§ **WHAT TO WORK ON**
Copy out each line of the material in which the word "single" appears.

§ **THE DATA**

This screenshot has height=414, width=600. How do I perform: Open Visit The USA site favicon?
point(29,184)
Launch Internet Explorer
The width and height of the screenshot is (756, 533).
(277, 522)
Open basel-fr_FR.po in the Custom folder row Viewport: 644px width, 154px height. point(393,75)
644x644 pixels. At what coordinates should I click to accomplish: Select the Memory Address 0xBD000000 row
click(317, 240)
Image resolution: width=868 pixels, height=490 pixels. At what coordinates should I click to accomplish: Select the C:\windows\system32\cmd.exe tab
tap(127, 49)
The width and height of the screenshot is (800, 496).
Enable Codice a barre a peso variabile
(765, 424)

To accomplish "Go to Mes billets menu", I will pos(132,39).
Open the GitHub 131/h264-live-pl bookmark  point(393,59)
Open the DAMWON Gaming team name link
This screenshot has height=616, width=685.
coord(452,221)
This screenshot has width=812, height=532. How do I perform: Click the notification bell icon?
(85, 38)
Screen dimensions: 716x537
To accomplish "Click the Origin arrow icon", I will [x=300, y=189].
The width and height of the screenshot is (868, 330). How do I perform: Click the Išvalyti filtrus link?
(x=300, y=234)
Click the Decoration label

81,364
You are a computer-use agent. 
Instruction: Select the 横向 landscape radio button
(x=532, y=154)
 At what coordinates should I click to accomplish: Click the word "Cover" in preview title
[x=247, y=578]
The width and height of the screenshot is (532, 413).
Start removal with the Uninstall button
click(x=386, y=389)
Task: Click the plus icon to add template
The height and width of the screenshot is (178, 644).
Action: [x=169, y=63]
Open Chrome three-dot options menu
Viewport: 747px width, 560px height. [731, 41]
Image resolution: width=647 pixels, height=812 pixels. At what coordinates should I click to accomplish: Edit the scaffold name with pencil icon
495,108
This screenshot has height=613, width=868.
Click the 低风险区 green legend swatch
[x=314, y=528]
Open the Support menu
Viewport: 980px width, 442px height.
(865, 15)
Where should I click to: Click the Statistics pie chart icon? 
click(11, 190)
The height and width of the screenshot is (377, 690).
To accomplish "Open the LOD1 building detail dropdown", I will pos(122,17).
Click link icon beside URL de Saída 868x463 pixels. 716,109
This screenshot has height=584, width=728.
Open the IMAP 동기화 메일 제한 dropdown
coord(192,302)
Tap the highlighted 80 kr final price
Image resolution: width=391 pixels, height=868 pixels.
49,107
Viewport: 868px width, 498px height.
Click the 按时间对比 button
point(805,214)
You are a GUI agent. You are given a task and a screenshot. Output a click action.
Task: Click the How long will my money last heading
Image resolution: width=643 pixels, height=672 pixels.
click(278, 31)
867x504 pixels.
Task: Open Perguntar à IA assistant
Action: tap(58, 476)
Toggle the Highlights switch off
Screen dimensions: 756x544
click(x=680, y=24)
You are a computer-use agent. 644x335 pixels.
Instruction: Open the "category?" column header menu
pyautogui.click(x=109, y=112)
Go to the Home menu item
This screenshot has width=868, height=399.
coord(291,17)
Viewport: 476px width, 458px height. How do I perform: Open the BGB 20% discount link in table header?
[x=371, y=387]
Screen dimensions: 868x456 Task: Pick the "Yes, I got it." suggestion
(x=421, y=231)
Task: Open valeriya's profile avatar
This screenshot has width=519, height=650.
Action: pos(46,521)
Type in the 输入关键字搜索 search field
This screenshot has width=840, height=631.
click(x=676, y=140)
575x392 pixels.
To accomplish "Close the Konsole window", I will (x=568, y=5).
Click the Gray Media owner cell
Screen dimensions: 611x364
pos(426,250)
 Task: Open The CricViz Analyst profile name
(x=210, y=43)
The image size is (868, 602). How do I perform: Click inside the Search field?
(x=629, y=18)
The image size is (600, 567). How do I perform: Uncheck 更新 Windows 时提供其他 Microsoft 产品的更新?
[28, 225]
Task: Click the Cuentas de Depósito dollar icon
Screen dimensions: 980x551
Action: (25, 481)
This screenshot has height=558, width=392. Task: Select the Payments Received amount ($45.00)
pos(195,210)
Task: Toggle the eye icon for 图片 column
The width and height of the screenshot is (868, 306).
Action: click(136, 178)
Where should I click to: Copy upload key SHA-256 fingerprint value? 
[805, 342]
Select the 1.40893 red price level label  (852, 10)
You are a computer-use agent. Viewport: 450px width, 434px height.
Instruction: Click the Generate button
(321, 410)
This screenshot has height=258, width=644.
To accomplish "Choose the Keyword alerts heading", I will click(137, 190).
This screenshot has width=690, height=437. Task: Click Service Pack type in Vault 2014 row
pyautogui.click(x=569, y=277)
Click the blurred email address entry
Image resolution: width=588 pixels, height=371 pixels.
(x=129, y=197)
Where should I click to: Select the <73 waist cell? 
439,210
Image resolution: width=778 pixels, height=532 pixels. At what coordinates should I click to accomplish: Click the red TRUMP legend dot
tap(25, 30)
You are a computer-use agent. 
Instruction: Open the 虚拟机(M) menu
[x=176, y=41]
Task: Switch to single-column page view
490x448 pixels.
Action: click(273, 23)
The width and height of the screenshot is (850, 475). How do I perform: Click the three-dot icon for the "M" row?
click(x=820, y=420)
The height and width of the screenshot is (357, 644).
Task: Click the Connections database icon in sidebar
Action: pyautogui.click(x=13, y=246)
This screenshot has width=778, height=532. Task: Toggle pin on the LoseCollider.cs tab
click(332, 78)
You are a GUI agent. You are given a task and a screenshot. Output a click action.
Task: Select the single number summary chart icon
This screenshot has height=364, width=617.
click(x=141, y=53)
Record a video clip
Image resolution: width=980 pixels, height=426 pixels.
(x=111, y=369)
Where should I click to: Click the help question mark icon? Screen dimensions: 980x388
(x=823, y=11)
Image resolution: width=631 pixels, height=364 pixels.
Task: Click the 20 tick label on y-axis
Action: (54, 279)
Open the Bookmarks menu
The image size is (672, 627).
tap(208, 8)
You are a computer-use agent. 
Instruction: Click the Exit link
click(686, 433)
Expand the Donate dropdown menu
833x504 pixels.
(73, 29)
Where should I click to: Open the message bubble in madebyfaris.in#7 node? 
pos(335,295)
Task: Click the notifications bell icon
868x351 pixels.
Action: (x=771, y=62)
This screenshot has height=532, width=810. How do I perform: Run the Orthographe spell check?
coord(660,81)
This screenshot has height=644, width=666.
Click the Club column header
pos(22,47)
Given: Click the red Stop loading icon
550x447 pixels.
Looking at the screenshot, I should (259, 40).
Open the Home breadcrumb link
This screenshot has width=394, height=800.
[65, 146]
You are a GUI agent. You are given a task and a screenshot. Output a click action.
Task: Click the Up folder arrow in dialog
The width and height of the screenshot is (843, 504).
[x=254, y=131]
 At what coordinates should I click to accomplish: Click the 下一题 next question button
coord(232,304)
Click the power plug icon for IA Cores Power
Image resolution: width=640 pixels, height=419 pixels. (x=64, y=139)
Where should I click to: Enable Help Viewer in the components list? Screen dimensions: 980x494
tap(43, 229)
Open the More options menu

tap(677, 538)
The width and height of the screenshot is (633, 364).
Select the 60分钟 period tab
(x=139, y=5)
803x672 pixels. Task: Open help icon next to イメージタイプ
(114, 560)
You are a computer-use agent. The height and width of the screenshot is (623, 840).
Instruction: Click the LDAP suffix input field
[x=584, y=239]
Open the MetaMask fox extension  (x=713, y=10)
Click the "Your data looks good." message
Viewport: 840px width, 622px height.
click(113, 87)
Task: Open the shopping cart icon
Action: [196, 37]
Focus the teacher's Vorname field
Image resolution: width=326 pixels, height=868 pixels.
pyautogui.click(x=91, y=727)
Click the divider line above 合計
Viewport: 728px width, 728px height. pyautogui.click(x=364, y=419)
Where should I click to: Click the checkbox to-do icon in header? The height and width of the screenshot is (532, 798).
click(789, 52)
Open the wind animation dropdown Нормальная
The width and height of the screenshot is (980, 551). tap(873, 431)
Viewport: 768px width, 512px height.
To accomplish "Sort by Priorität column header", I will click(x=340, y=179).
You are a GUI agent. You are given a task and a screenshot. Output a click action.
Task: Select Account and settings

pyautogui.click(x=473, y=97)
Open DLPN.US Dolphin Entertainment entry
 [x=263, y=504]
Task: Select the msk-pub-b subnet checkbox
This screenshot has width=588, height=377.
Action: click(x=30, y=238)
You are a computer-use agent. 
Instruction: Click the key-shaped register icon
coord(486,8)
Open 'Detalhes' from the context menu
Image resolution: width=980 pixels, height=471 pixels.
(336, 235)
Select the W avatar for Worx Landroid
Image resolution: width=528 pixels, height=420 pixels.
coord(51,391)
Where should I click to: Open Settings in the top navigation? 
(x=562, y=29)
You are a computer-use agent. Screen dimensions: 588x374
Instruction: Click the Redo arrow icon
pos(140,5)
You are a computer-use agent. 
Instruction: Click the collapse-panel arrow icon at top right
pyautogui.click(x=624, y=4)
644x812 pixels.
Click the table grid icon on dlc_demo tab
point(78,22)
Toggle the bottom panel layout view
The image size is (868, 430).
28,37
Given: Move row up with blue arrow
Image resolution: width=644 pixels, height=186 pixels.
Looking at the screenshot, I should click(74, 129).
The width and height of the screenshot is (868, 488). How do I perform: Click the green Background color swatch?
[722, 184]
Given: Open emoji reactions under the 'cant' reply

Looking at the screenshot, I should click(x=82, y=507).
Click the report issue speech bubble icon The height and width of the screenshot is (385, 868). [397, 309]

§ **EXPECTED ANSWER**
Task: Switch to single-column page view
Task: Select the single number summary chart icon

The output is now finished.